5 目覚め
目覚めは突然だった。
「ごほっ、ごほ」
咳き込んだら、メイドがあわてて側に来た。
背中を起こしてさすってくれる。
ああ、ここは寝室。このメイドの名前はメイ。
ああ、そうだ。
思い出した。
手術したのね。
魔力核を移植する手術が行われて、
そして、私は……。
「うっ、ごほ、こほっ」
メイドの1人が急いで部屋を出て行った。両親を呼びに行ったのだろう。
メイに渡されたコップの水をゆっくりと口の中に入れて飲み込んだ。
咳が落ち着いたころ、父と母が急いで部屋に走ってきた。
「リリアーヌ、ああ、良かった」
「リリアーヌ、大丈夫なのか?」
心配そうな顔をした両親が呼びかけるけれど、私は違和感を覚えて少し戸惑った。ぐるぐると包帯が巻かれた手で、顔を触る。顔にも布が巻かれている。どうして?
「か、鏡」
しわがれた声で、メイドに鏡を持ってくるように頼んだ。
「!」
顔全体に包帯が巻かれている。
白い布の中で、紫色の大きな瞳だけがぎょろっと鏡の中から私を見返した。
鏡から目を反らすと、腕も足も全てに包帯が巻かれていることに気が付いた。この感触ではきっと、全身が包帯で包まれている。
驚く私を、両親が慰めてくれた。
「大丈夫よ。手術の副作用で、今は全身が紫色に変色しているんですって。魔力核が体に馴染むまで、外気に触れないほうが良いとかで、魔法医が魔法布を巻いていったの。それが自然に取れる頃には全部元通りになっているそうよ」
魔法布。これが?
「ごほ、喉が……、ごほっ」
「ああ、喉の痛みも魔力核移植の副作用らしい。1ヶ月ほどで元の声に戻るとか。心配しなくていいと言っていた」
無事に私が目覚めたことを心の底から喜んでいる両親の様子をじっと観察した。娘のことを愛している両親。だから私はゆっくりと笑顔を作った。いつものリリアーヌならこんな風にほほ笑む。たとえ包帯で見えなくても。

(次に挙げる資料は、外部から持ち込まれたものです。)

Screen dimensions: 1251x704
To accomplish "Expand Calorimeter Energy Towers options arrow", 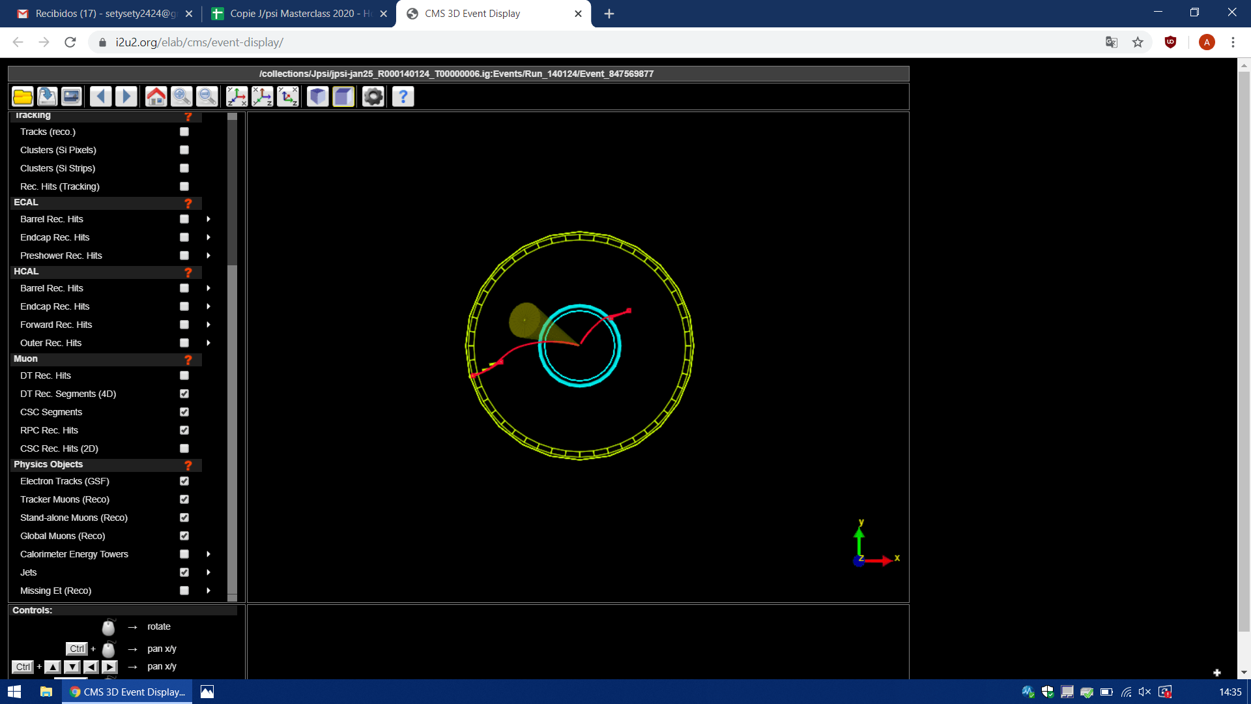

何にも問題はないって風に、優しく、気高く、自信ありげに。
「こほっ、だいじょうぶよ。お父様、お母様。心配しないで」
それを聞いて、両親は「ああ」と安心したように息を吐いた。
「良かった。本当に良かったわ。目が覚めたら心配ないって医者が言っていたわ。もう、こんな怖い思いはさせないでね。大切なリリアーヌ」
「ああ、リリアーヌ。大切な娘よ」
そうね。リリアーヌはこの家でとても愛されている。
リリアーヌの言うことは何でも叶えてもらえる。
魔力人形を殺して魔力を奪うこともためらわない。
私は素晴らしく恵まれているリリアーヌなんだ。
「早く体を治さないとね。早く、行かないと」
「リリアーヌ?」
包帯で覆われた両腕をさする両親に私は宣言した。
「早く、聖女にならなきゃね。私の聖水が必要とされているんですもの。殿下に期待されてるものね」
そう、それなら私は必ず大聖女になってやる。
大聖女になって、誰からも求められる存在になる。
王子様の隣に立つには、この聖の魔力があればいい。
「私、精一杯、がんばるわ」
だって、リリアーヌとして目覚めた私は、ジュエなのだから。